--- begin ---

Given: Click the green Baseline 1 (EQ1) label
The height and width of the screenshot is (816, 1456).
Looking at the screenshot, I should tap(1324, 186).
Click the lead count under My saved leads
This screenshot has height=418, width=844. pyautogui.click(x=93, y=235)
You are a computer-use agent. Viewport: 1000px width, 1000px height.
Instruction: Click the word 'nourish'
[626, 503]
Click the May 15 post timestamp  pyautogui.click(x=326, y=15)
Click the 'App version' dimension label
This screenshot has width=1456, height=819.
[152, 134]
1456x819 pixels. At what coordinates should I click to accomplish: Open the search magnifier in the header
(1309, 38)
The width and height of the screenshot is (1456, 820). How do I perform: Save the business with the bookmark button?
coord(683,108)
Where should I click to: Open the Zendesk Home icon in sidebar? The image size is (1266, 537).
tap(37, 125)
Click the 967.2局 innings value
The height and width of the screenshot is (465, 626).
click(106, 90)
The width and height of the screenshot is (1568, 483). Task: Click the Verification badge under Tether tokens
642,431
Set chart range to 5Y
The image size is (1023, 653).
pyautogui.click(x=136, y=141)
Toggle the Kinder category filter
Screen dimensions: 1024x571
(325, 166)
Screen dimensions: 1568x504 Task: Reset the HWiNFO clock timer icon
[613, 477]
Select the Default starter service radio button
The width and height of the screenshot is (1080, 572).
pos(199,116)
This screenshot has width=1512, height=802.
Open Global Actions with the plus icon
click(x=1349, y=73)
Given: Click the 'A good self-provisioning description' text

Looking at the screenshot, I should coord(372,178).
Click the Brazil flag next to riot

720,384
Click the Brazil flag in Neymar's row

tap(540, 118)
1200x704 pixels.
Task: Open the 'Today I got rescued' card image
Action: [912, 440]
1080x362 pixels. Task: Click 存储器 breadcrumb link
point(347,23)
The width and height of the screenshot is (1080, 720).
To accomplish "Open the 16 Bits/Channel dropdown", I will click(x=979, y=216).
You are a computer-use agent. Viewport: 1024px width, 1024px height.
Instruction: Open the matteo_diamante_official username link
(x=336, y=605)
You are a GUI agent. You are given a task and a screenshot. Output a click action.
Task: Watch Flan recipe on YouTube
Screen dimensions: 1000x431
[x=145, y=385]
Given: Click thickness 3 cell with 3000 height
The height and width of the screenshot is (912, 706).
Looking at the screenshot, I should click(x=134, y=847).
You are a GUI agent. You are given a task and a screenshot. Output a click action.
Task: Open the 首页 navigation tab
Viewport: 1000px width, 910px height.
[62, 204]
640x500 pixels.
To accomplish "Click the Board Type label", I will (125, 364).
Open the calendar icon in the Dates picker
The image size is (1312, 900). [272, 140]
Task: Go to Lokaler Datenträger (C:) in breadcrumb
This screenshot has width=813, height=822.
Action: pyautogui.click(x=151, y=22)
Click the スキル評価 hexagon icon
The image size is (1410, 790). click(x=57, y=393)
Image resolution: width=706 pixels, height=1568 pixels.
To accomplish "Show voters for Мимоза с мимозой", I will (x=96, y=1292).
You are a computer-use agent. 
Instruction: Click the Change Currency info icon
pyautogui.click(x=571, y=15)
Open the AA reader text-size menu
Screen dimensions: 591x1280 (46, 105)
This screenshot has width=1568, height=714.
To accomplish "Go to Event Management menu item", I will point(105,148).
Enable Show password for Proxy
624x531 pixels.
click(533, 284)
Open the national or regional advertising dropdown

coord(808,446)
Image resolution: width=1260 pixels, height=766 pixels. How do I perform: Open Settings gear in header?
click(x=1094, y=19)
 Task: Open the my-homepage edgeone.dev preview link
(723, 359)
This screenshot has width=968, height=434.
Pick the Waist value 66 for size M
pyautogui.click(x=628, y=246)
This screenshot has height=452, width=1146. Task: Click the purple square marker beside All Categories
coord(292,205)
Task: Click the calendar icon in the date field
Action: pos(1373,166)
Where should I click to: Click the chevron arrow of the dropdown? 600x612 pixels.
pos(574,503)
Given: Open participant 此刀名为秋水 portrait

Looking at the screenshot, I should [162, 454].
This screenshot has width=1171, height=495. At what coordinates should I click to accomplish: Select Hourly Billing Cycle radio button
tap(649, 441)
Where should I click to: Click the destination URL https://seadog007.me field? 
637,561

--- end ---

Reproduce every line of the data above word for word, with no changes.

Given: Click the green Baseline 1 (EQ1) label
The height and width of the screenshot is (816, 1456).
Looking at the screenshot, I should tap(1324, 186).
Click the lead count under My saved leads
This screenshot has height=418, width=844. pyautogui.click(x=93, y=235)
You are a computer-use agent. Viewport: 1000px width, 1000px height.
Instruction: Click the word 'nourish'
[626, 503]
Click the May 15 post timestamp  pyautogui.click(x=326, y=15)
Click the 'App version' dimension label
This screenshot has width=1456, height=819.
[152, 134]
1456x819 pixels. At what coordinates should I click to accomplish: Open the search magnifier in the header
(1309, 38)
The width and height of the screenshot is (1456, 820). How do I perform: Save the business with the bookmark button?
coord(683,108)
Where should I click to: Open the Zendesk Home icon in sidebar? The image size is (1266, 537).
tap(37, 125)
Click the 967.2局 innings value
The height and width of the screenshot is (465, 626).
click(106, 90)
The width and height of the screenshot is (1568, 483). Task: Click the Verification badge under Tether tokens
642,431
Set chart range to 5Y
The image size is (1023, 653).
pyautogui.click(x=136, y=141)
Toggle the Kinder category filter
Screen dimensions: 1024x571
(325, 166)
Screen dimensions: 1568x504 Task: Reset the HWiNFO clock timer icon
[613, 477]
Select the Default starter service radio button
The width and height of the screenshot is (1080, 572).
pos(199,116)
This screenshot has width=1512, height=802.
Open Global Actions with the plus icon
click(x=1349, y=73)
Given: Click the 'A good self-provisioning description' text

Looking at the screenshot, I should coord(372,178).
Click the Brazil flag next to riot

720,384
Click the Brazil flag in Neymar's row

tap(540, 118)
1200x704 pixels.
Task: Open the 'Today I got rescued' card image
Action: [912, 440]
1080x362 pixels. Task: Click 存储器 breadcrumb link
point(347,23)
The width and height of the screenshot is (1080, 720).
To accomplish "Open the 16 Bits/Channel dropdown", I will click(x=979, y=216).
You are a computer-use agent. Viewport: 1024px width, 1024px height.
Instruction: Open the matteo_diamante_official username link
(x=336, y=605)
You are a GUI agent. You are given a task and a screenshot. Output a click action.
Task: Watch Flan recipe on YouTube
Screen dimensions: 1000x431
[x=145, y=385]
Given: Click thickness 3 cell with 3000 height
The height and width of the screenshot is (912, 706).
Looking at the screenshot, I should click(x=134, y=847).
You are a GUI agent. You are given a task and a screenshot. Output a click action.
Task: Open the 首页 navigation tab
Viewport: 1000px width, 910px height.
[62, 204]
640x500 pixels.
To accomplish "Click the Board Type label", I will (125, 364).
Open the calendar icon in the Dates picker
The image size is (1312, 900). [272, 140]
Task: Go to Lokaler Datenträger (C:) in breadcrumb
This screenshot has width=813, height=822.
Action: pyautogui.click(x=151, y=22)
Click the スキル評価 hexagon icon
The image size is (1410, 790). click(x=57, y=393)
Image resolution: width=706 pixels, height=1568 pixels.
To accomplish "Show voters for Мимоза с мимозой", I will (x=96, y=1292).
You are a computer-use agent. 
Instruction: Click the Change Currency info icon
pyautogui.click(x=571, y=15)
Open the AA reader text-size menu
Screen dimensions: 591x1280 (46, 105)
This screenshot has width=1568, height=714.
To accomplish "Go to Event Management menu item", I will point(105,148).
Enable Show password for Proxy
624x531 pixels.
click(533, 284)
Open the national or regional advertising dropdown

coord(808,446)
Image resolution: width=1260 pixels, height=766 pixels. How do I perform: Open Settings gear in header?
click(x=1094, y=19)
 Task: Open the my-homepage edgeone.dev preview link
(723, 359)
This screenshot has width=968, height=434.
Pick the Waist value 66 for size M
pyautogui.click(x=628, y=246)
This screenshot has height=452, width=1146. Task: Click the purple square marker beside All Categories
coord(292,205)
Task: Click the calendar icon in the date field
Action: pos(1373,166)
Where should I click to: Click the chevron arrow of the dropdown? 600x612 pixels.
pos(574,503)
Given: Open participant 此刀名为秋水 portrait

Looking at the screenshot, I should [162, 454].
This screenshot has width=1171, height=495. At what coordinates should I click to accomplish: Select Hourly Billing Cycle radio button
tap(649, 441)
Where should I click to: Click the destination URL https://seadog007.me field? 
637,561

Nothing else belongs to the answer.